On Mon, 2018-01-08 at 02:42 -0800, Paul Turner wrote:
> 
> While the cases above involve the crafting and use of poisoned
> entries.  Recall also that one of the initial conditions was that we
> should avoid RSB underflow as some CPUs may try to use other indirect
> predictors when this occurs.

I think we should start by deliberately ignoring the CPUs which use the
other indirect predictors on RSB underflow. Those CPUs don't perform
*quite* so badly with IBRS anyway.

Let's get the minimum amount of RSB handling in to cope with the pre-
SKL CPUs, and then see if we really do want to extend it to make SKL
100% secure in retpoline mode or not.

So let's go through your list of cases and attempt to distinguish the
underflow concerns (which I declare we don't care about for now) from
the pollution (which we care about especially for non-SMEP) concerns...

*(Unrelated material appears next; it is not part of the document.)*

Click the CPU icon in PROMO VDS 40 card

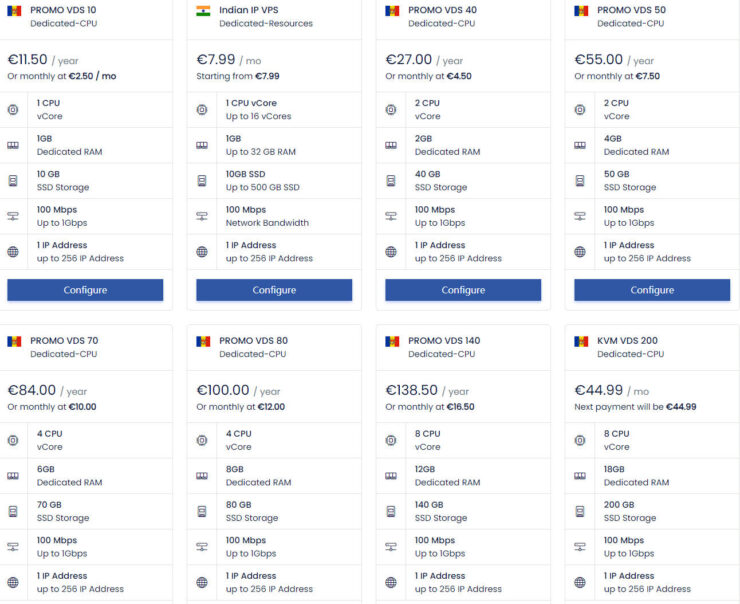[391, 109]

> The cases we care about here are:
> - When we return _into_ protected execution.  For the kernel, this
> means when we exit interrupt context into kernel context, since may
> have emptied or reduced the number of RSB entries while in iinterrupt
> context.

Don't care about that particular example. That's underflow-only.

However, we *do* care about entry to kernel code from userspace, for
interrupts and system calls etc. Basically everywhere that the IBRS
code would be setting IBRS, we need to flush the RSB (if !SMEP, I
think).

> - Context switch (even if we are returning to user code, we need to
> at unwind the scheduler/triggering frames that preempted it
> previously, considering that detail, this is a subset of the above,
> but listed for completeness)

Don't care. This is underflow-only. (Which means I think we want to
drop Andi's patch?)

> - On VMEXIT (it turns out we need to worry about both poisoned
> entries, and no entries, the solution is a single refill
> nonetheless).

Do care. This fixes pollution from the guest, and even SMEP isn't
enough to make us not care.

> - Leaving deeper (>C1) c-states, which may have flushed hardware
> state

Don't care.

> - Where we are unwinding call-chains of >16 entries[*]

Don't care.

Overall, I think the RSB-stuffing is needed in all the same places that
it's needed with IBRS.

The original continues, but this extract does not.